◆ SELECTED TEXT
BEGIN
CZI’s treatment of its Black employees mirrored its perception of the Black experience. CZI was simultaneously hostile to efforts to question the racial status quo and defensive about criticism that its grant-making was not sufficiently progressive. For example, in early 2019 Holgado proposed bringing in Edgar Villanueva, philanthropy executive and author of Decolonizing Wealth. Holgado had known Villanueva for multiple years and believed his book and framing of the dynamics of philanthropy would be enriching for CZI grant-makers and general staff. While initial support for this idea was strong from staff members, the Legal team shut down the proposal. Holgado was told that grant-makers already felt that their work was not progressive and responsive to community needs. They believed that Villanueva would only highlight more issues of contention for staff and felt that CZI had to be careful not to “stoke the flames.” Later in 2019, Holgado again proposed bringing Villaneuva in to discuss his work, pitching the idea to Troncoso, then head of Criminal Justice Reform. Troncoso quickly shot the idea down, explaining that “we don’t need anyone coming in here and telling us we’re serving white supremacy culture.”
On another occasion, shortly after joining the Criminal Justice Reform department Holgado was warned by a senior member of the team that he should refrain from advocating for grantmaking strategies that expressly addressed the racial disparities present in the criminal justice system. Despite the wealth of research illustrating structural racism in the American legal system and the disproportionate incarceration of the Black population, Holgado was told that Zuckerberg and Chan did not view race as relevant to the issue of mass incarceration and that previous attempts to push the pair on this issue had contributed to a former employee being terminated.
END
◆ APPLY WHAT YOU READ
a – Reproduce the passage on CZI's treatment of its Black employees between "On another occasion, shortly" and "employee being terminated.", inclusive.
b – Which people does the passage on CZI's treatment of its Black employees identify by name? List all of them.
c – Resume the passage on CZI's treatment of its Black employees, picking up after its final sentence.

◆ RECORD EXTRACTS
BEGIN
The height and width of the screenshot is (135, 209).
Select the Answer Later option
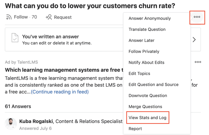click(141, 40)
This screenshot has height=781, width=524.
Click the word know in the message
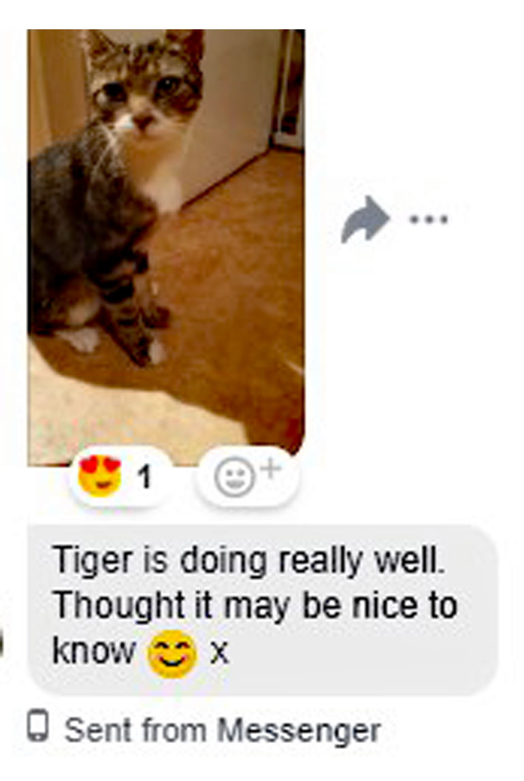click(93, 650)
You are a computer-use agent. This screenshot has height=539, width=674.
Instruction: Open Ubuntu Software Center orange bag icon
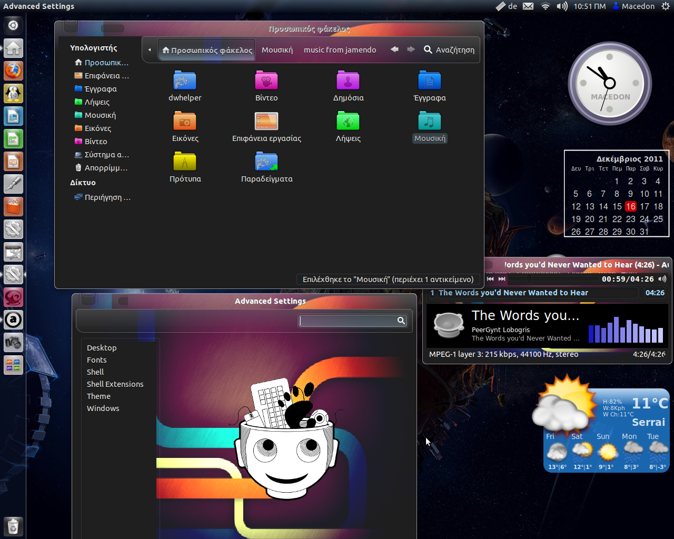click(13, 206)
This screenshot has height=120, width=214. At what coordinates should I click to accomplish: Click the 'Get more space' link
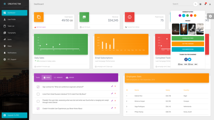(41, 27)
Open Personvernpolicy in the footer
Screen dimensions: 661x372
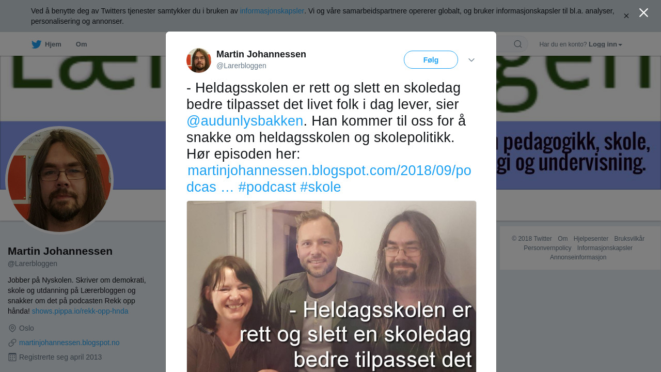click(x=547, y=248)
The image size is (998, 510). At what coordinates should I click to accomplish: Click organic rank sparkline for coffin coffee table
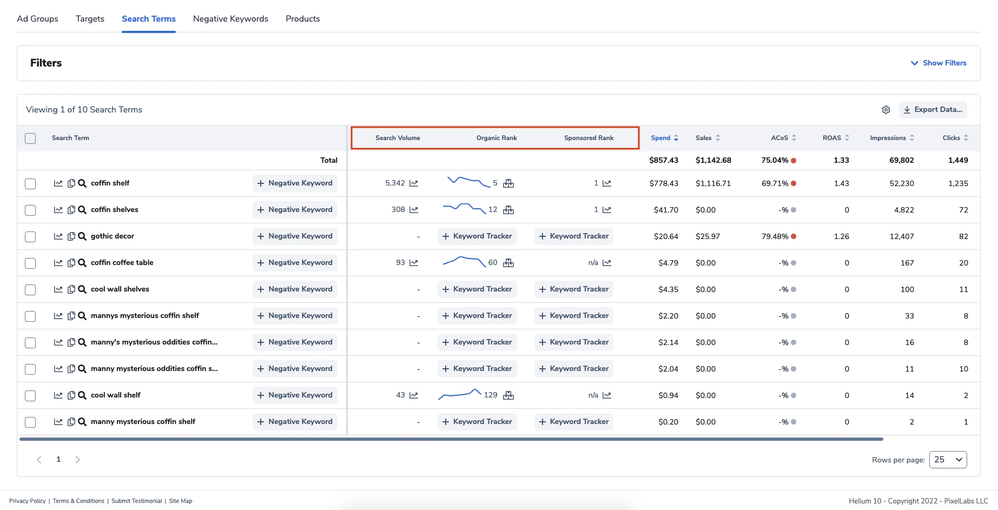click(x=464, y=262)
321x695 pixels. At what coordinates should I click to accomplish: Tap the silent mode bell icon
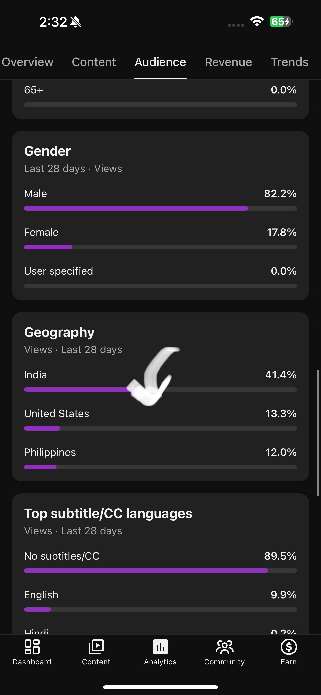click(75, 22)
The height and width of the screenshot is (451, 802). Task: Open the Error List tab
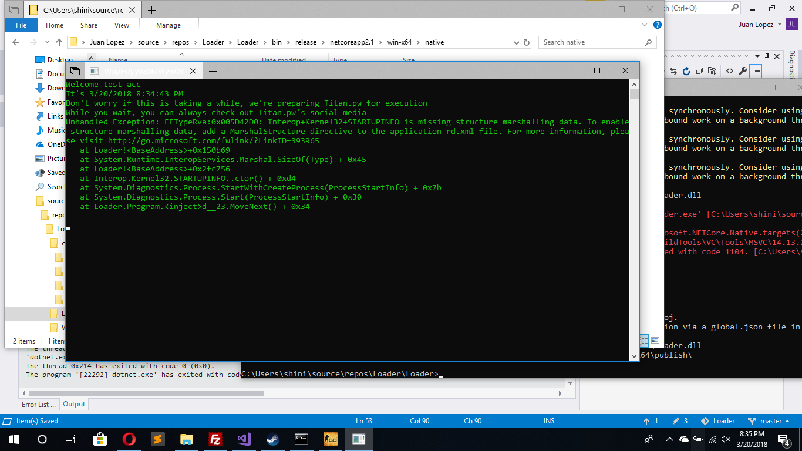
END
◆ ANSWER SET
a –
On another occasion, shortly after joining the Criminal Justice Reform department Holgado was warned by a senior member of the team that he should refrain from advocating for grantmaking strategies that expressly addressed the racial disparities present in the criminal justice system. Despite the wealth of research illustrating structural racism in the American legal system and the disproportionate incarceration of the Black population, Holgado was told that Zuckerberg and Chan did not view race as relevant to the issue of mass incarceration and that previous attempts to push the pair on this issue had contributed to a former employee being terminated.

b – Holgado, Edgar Villanueva, Troncoso, Zuckerberg, Chan

c –
Holgado has not been alone in raising issues of racial discrimination at CZI. He served on the steering committee of CZI’s Black employee resource group, Building Leadership and Knowledge (BLK). Following the murder of George Floyd and the public outcry earlier this year, CZI made a public push to portray itself as a racial justice funder for whom “Black Lives Matter.” Recognizing the hypocrisy and performative nature of the comments coming from leadership given the racial discrimination many Black employees had experienced at CZI, BLK took action to ensure that the organization was held accountable to these professed values. BLK collectively drafted a letter to Chan expressing the need to address these issues of racial inequity, both internally and throughout CZI’s grantmaking, along with a list of requests that they believed would be good faith first steps for the organization. This resulted in a series of weekly meetings between Chan, Chief Operating Officer Josué Estrada and BLK membership.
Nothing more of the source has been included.